What is being asked – Filter the entries, keeping every line with the string "agent".

(Stored data)
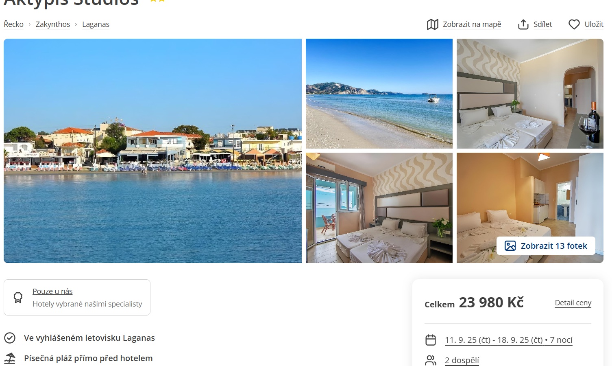Click the beach umbrella icon beside Písečná pláž
Image resolution: width=612 pixels, height=366 pixels.
point(10,358)
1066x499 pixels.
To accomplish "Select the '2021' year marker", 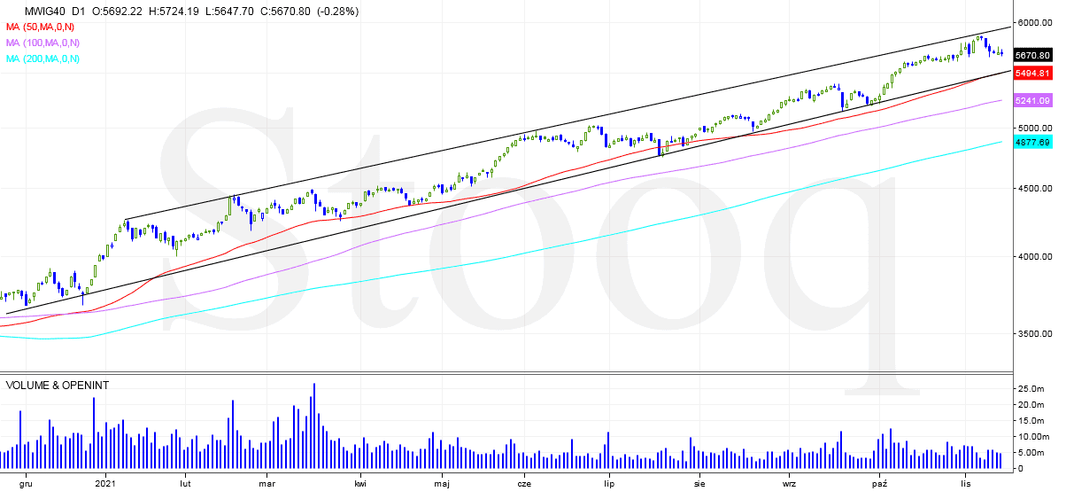I will pyautogui.click(x=104, y=484).
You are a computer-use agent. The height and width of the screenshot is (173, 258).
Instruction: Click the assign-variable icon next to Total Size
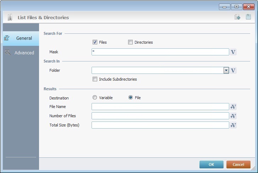click(x=233, y=125)
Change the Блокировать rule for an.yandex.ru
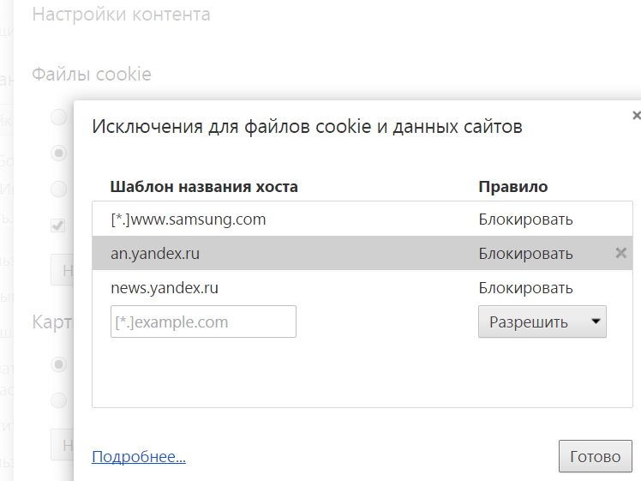Screen dimensions: 641x481 (x=525, y=254)
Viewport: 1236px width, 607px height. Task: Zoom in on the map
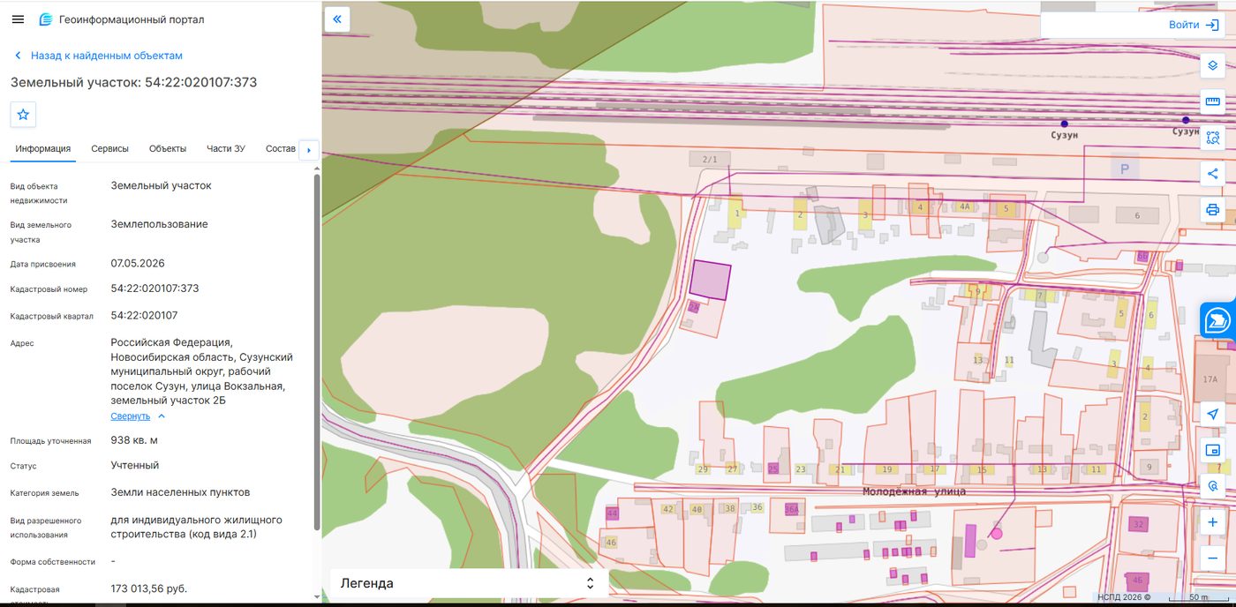tap(1213, 522)
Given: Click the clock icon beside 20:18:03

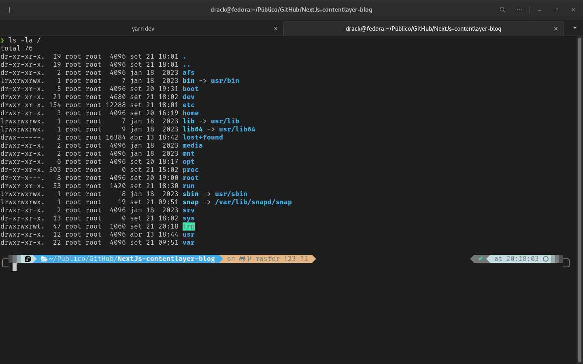Looking at the screenshot, I should pyautogui.click(x=546, y=259).
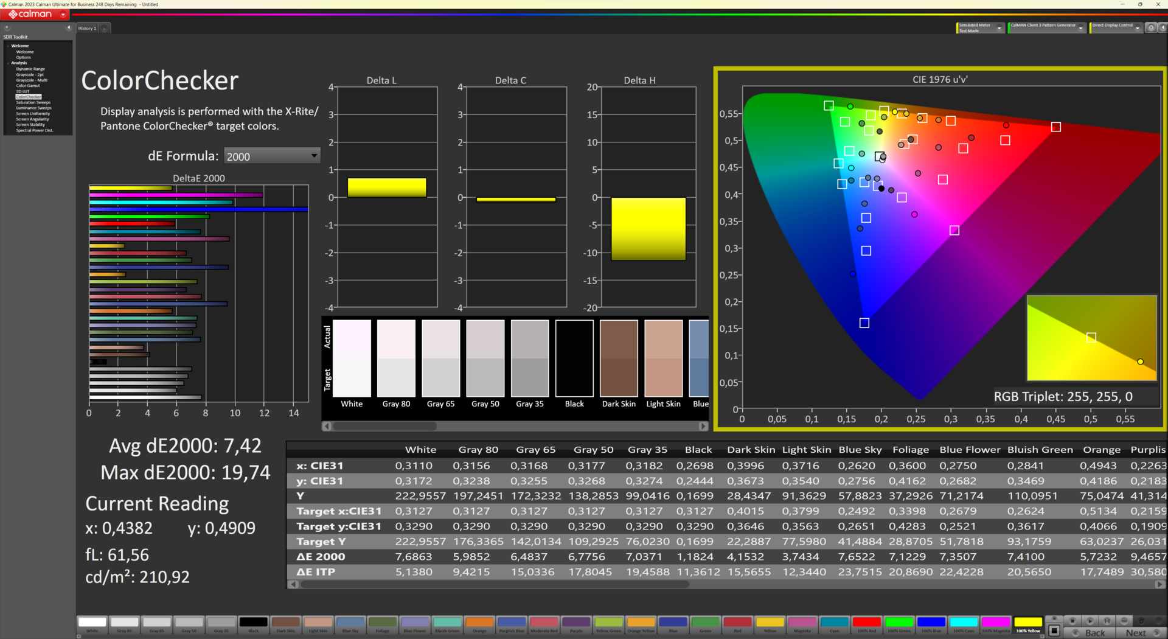The width and height of the screenshot is (1168, 639).
Task: Click the stop measurement icon
Action: point(1072,621)
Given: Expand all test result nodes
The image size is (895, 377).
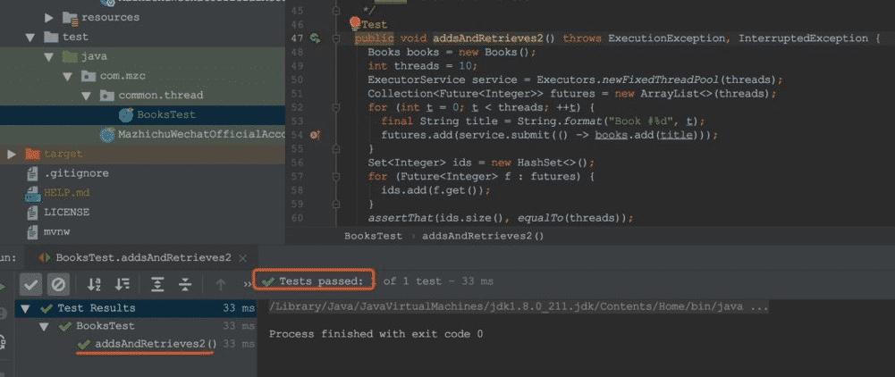Looking at the screenshot, I should pyautogui.click(x=157, y=284).
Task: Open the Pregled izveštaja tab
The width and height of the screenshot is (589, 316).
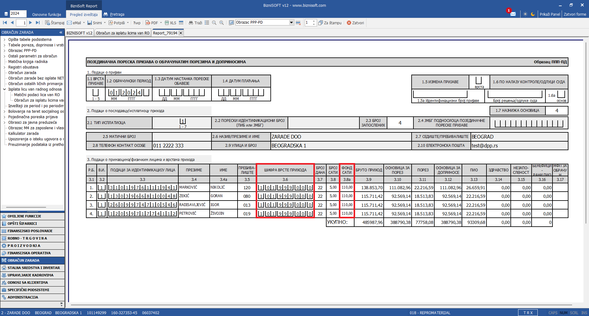Action: 83,14
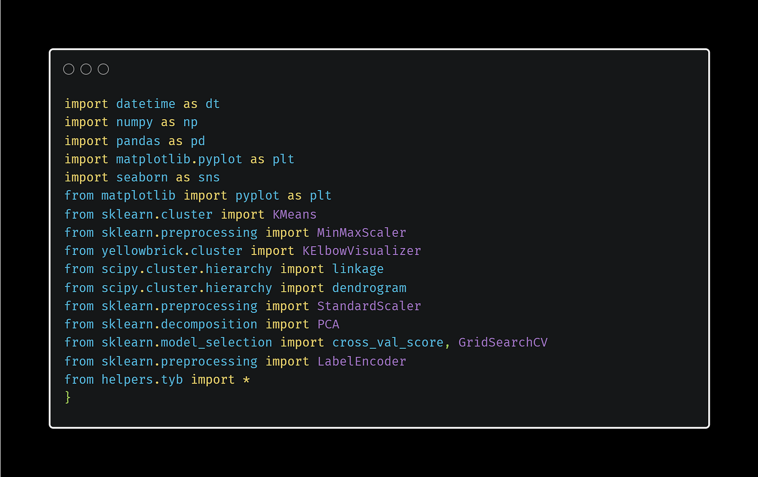
Task: Click yellowbrick.cluster module text
Action: 172,251
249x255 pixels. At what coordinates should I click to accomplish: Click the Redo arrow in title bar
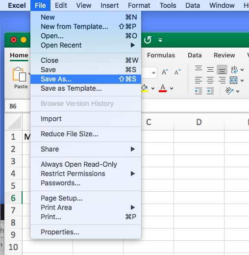point(148,40)
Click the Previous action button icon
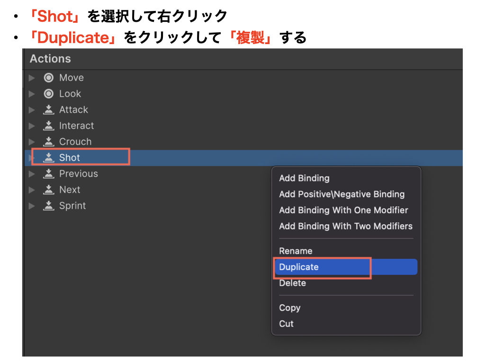 tap(48, 174)
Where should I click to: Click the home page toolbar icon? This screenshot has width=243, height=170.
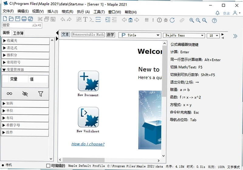[131, 20]
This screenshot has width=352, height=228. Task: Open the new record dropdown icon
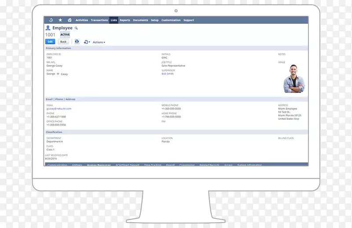point(87,42)
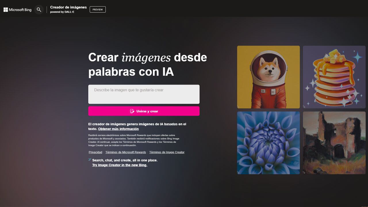Open the blue dahlia flower sample image
Image resolution: width=368 pixels, height=207 pixels.
coord(268,143)
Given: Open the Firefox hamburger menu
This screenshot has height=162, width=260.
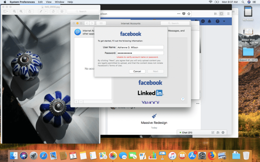Looking at the screenshot, I should (228, 14).
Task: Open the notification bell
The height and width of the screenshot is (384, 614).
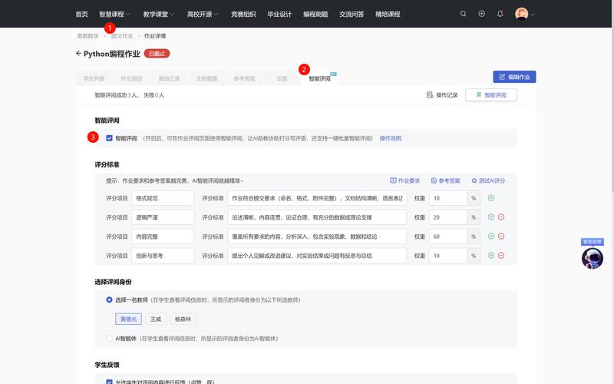Action: (x=500, y=14)
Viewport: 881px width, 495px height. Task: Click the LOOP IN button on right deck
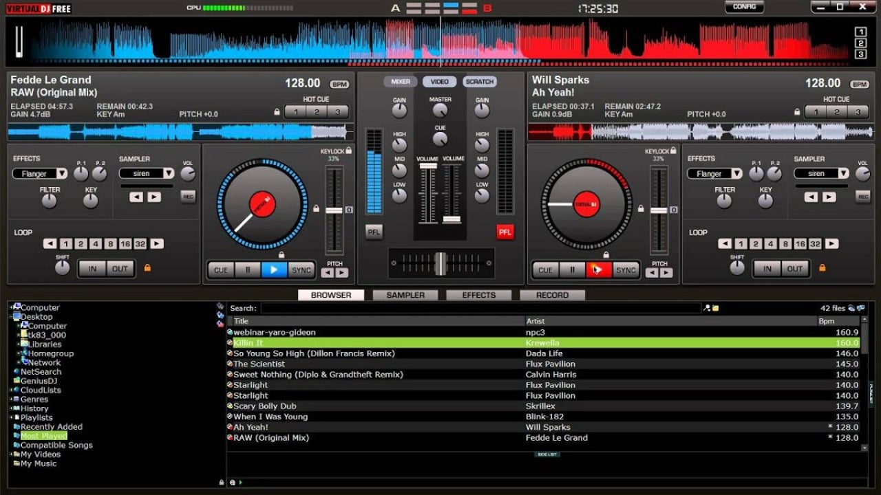tap(767, 269)
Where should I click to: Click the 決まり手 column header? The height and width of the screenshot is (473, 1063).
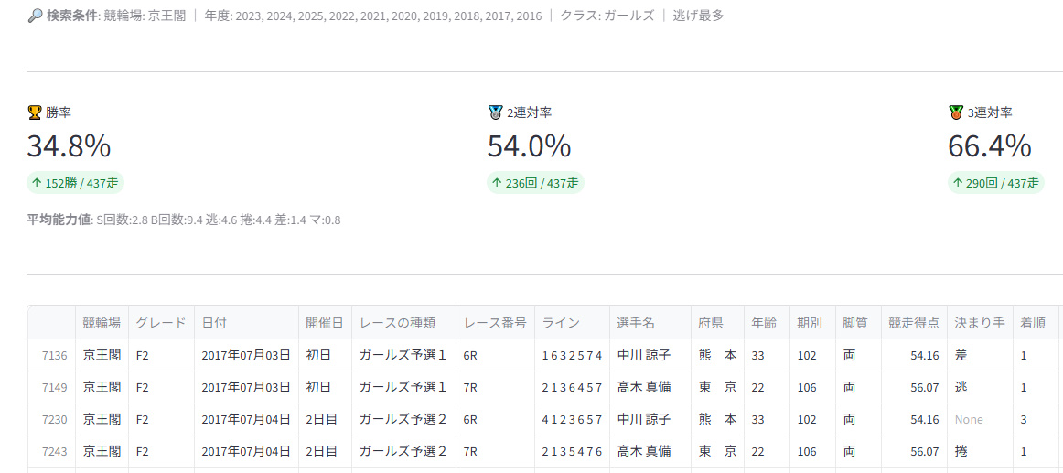(979, 323)
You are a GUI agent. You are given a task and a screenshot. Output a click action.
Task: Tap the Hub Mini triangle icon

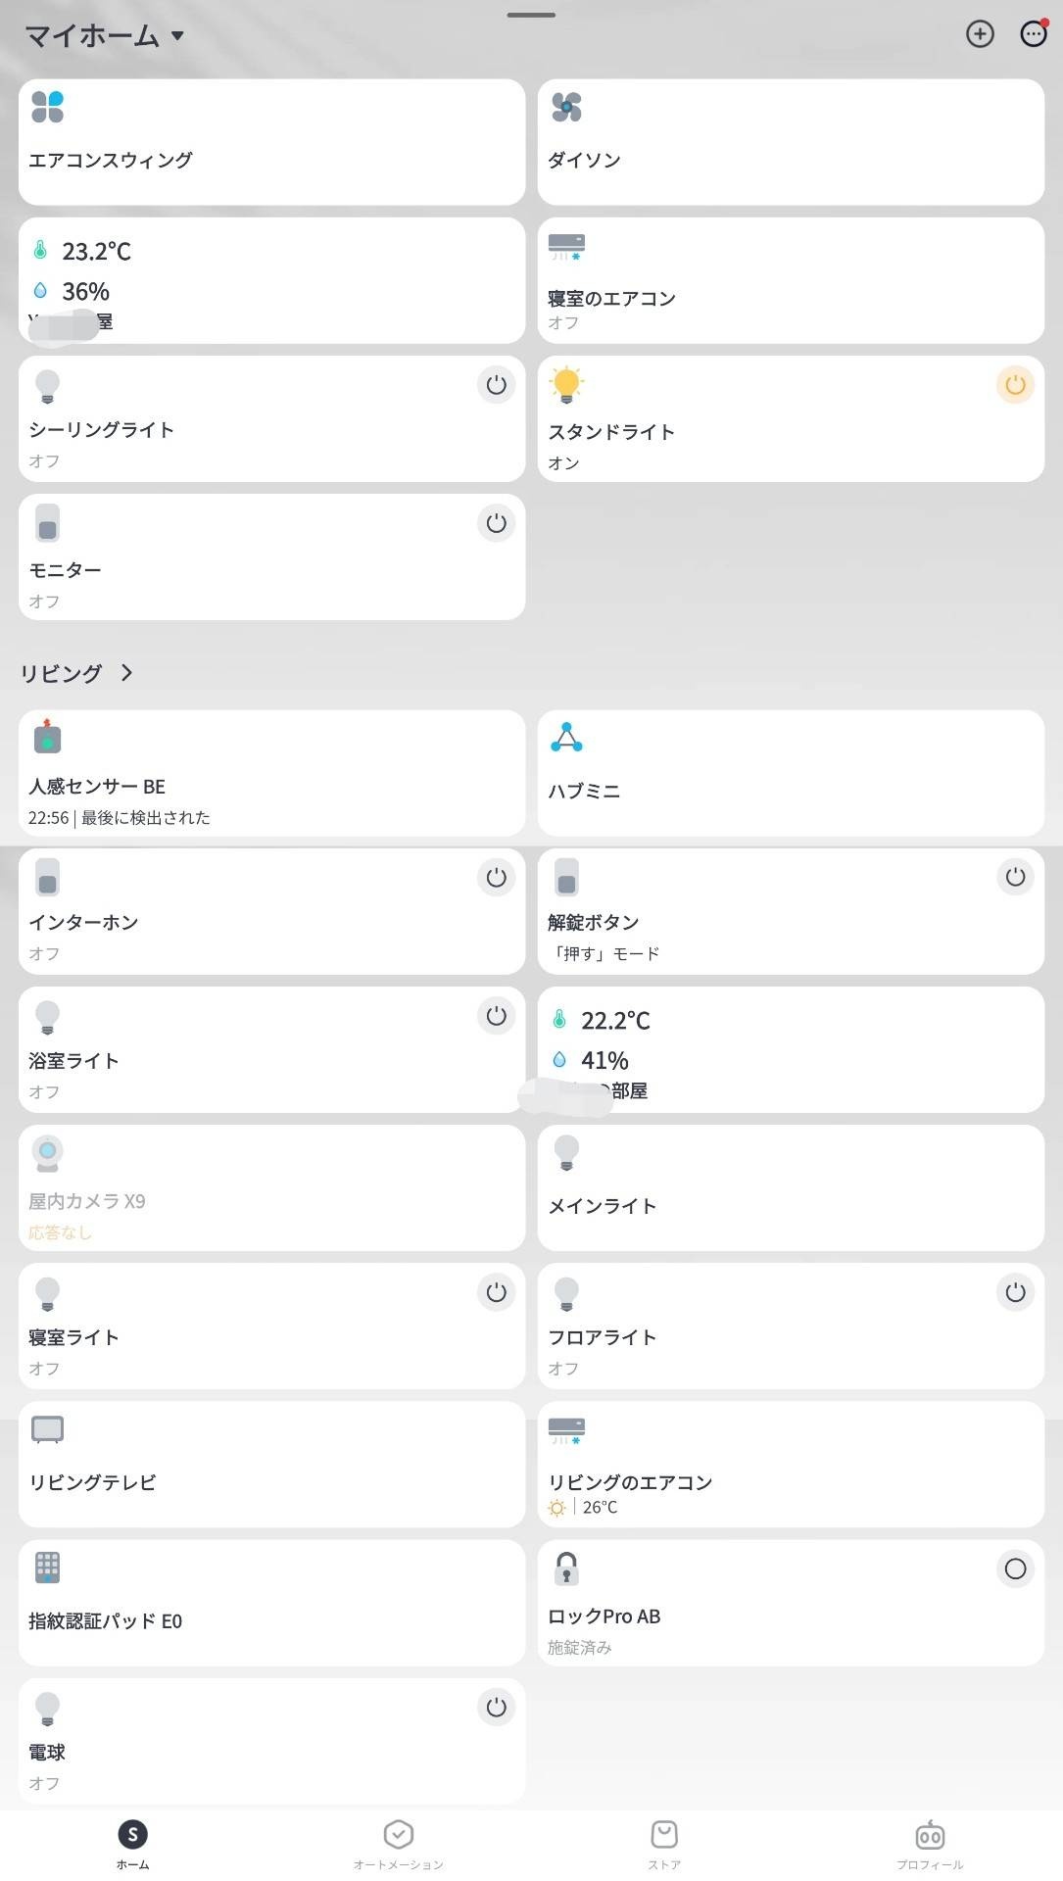[566, 738]
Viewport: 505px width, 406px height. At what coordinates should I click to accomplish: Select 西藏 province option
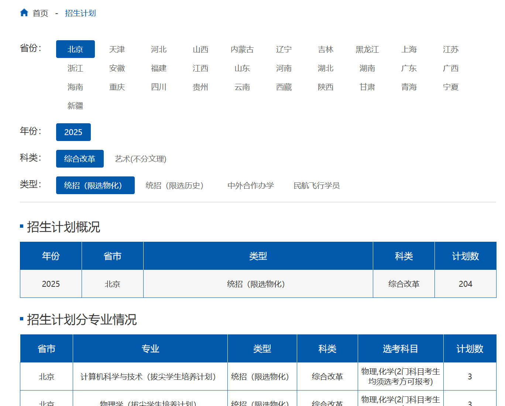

Solution for this task –
You are a computer-use agent. The height and width of the screenshot is (173, 258).
You are a GUI agent. You are given a task and a screenshot. Output a click action.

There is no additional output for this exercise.